Das Urteil, vor den Zahlen
In Mendizorroza schlug Alavés ein bis dahin ungeschlagenes Osasuna mit 5:2.
Lucas Boyé in der 26., Mariano in der 35., erneut Boyé in der 51. und in der 68., Pablo Ibáñez in der 90. Für Osasuna traf Ante Budimir in der 46. und in der 63. per Elfmeter.
Dreierpack für Boyé. Erste Saisonniederlage für die Navarresen.

Die Zahl: 1
Eins ist die Zahl der Pässe, die Alavés in die letzte Zone des Feldes gebracht hat. Im ganzen Spiel. Und die Mannschaft erzielte fünf Tore.
Der Wert braucht eine Erklärung, denn für sich allein wirkt er unmöglich. Die Kennzahl zählt Pässe, die innerhalb von etwa zwanzig Metern vor dem Tor ankommen – und sie zählt keine Flanken.

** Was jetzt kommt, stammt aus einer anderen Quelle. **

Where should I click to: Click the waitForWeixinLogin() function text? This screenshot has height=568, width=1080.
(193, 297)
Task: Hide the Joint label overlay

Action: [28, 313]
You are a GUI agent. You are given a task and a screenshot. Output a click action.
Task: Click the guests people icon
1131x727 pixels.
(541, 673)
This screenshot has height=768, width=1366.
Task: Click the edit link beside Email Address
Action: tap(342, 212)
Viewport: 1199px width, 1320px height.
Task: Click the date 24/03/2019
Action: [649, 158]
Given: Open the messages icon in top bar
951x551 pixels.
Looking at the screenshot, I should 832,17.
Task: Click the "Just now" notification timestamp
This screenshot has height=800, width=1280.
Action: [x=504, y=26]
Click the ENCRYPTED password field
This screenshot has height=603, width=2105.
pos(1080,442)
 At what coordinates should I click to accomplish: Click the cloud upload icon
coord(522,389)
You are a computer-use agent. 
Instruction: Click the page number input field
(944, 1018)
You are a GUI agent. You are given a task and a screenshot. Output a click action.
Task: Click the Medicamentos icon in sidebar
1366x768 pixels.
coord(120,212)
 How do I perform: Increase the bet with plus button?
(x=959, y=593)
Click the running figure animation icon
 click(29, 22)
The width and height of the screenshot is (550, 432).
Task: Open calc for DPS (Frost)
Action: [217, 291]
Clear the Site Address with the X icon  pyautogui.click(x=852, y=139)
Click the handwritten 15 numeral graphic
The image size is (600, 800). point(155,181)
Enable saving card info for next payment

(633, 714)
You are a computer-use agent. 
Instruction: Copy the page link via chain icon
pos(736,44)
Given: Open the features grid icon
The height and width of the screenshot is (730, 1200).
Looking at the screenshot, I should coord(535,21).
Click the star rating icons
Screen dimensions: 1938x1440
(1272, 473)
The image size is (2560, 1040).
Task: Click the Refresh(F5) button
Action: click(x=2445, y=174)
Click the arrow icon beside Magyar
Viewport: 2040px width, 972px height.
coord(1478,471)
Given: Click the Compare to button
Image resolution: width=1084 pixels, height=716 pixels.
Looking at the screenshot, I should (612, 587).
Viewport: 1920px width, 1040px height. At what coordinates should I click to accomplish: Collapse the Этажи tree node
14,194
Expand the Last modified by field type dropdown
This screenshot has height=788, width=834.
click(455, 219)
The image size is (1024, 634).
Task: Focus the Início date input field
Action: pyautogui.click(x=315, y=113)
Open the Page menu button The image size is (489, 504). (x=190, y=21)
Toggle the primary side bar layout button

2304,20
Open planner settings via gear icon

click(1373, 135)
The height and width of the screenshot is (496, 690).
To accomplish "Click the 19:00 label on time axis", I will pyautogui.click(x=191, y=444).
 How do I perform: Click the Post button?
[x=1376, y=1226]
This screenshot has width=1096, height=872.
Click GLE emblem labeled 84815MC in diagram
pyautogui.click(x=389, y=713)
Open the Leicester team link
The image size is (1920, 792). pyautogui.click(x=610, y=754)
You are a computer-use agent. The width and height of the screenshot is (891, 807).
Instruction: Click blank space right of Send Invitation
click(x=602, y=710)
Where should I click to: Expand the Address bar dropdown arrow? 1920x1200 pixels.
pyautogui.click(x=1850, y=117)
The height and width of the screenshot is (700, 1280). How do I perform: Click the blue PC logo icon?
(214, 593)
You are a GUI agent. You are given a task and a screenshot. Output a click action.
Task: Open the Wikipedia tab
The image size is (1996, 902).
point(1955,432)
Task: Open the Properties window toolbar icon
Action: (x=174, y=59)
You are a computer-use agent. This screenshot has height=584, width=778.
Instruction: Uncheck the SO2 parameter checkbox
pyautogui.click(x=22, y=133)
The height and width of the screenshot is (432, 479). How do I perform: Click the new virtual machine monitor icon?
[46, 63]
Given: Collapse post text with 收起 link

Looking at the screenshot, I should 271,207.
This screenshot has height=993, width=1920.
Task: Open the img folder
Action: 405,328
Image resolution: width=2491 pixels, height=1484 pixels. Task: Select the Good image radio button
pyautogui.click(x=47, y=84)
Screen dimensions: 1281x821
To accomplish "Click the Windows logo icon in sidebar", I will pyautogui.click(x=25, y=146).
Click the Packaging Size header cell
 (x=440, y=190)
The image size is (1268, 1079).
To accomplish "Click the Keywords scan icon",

Es ist also nicht die Zahl der Male, in denen Alavés dem Tor nahe kam: Es ist die Zahl der Male, in denen die Mannschaft spielerisch dorthin gelangte.
Einmal. Und genau darum geht es: Diese Mannschaft versucht es gar nicht erst.
Das ist keine Kuriosität eines einzelnen Sonntags. Bei den Strafraumeintritten steht Alavés an den ersten vier Spieltagen bei zwei, zwei, zwei und eins. Am dritten Spieltag gewann die Mannschaft 1:0 gegen Villarreal, bei siebzehn zugelassenen und zwei eigenen. Das ist eine Art, in einem Spiel zu bestehen, und sie ist konsequent.
Das Ergebnis entstand dagegen anderswo. Hier sind die fünf Tore und was jedes wert war.
Boyé, 26. — ein Rechtsschuss von außerhalb des Strafraums, völlig frei, flach ins lange Eck: 0,037. Knapp unter vier Hundertstel.
Mariano, 35. — 0,171. Das Tor entsteht aus einem Abstoß von Torwart Antonio Sivera und einem schweren Fehler von Alejandro Catena, der dem Stürmer den Ball überlässt.
Boyé, 51. — ein weiterer Schuss aus der Distanz, fast in den Winkel: 0,023. Zweieinhalb Hundertstel.
Boyé, 68. — Kopfball nach Flanke von Ángel Pérez: 0,444.
Ibáñez, 90. — wieder per Kopf, wieder nach einer Flanke von Ángel Pérez: 0,550.
Zwei Distanzschüsse, die zusammengerechnet sechs Hundertstel eines Tores wert sind – und beide gingen rein. Ein Tor nach einem Fehler. Und zwei Kopfbälle, die die einzigen zwei ernsthaften Chancen sind, die Alavés in neunzig Minuten herausspielte.
Wer was erzeugt hat, auf beiden Seiten

Das ist die Grafik, die uns am meisten beeindruckt hat.
Ante Budimir gab sechs der sieben Schüsse Osasunas ab, und diese sechs sind 1,62 der 1,64 erwarteten Tore der gesamten Mannschaft wert. Der einzige andere Abschluss, von Asier Osambela in der 87., ist zwei Hundertstel wert.
Das ist keine Redewendung: Osasunas Angriff bestand an diesem Abend aus einem einzigen Mann. Budimir eröffnete mit der größten Chance des Spiels in der 3. — 0,458, dem Schuss, den Sivera im Herauslaufen mit dem Arm abwehrte — und schloss mit zwei Toren ab.
Auf der Gegenseite ist die Konzentration anders gelagert, aber sie ist da. Die beiden Flanken von Ángel Pérez sind allein 0,99 wert, also mehr als die Hälfte von allem, was Alavés erzeugte. Die übrigen zehn Schüsse zusammen sind 0,61 wert und brachten drei Tore.
Wie sich die Mannschaften bewegten
Luis Miguel Ramis' Osasuna ist um einen Stürmer herum gebaut, und macht daraus kein Geheimnis.
Ramis kam im Sommer von Burgos, als Nachfolger von Alessio Lisci, mit der Vorstellung einer wiedererkennbaren, intensiven und ausgeglichenen Mannschaft. Seine Grundordnung ist ein 4-2-3-1, das fast unverändert zum 4-4-2 wird, und die Saisonvorschau eines spanischen Sportmediums beschrieb die Rolle des Kroaten genau: der Leuchtturm, auf den man schaut, wenn die Mannschaft Tore und Ergebnisse braucht.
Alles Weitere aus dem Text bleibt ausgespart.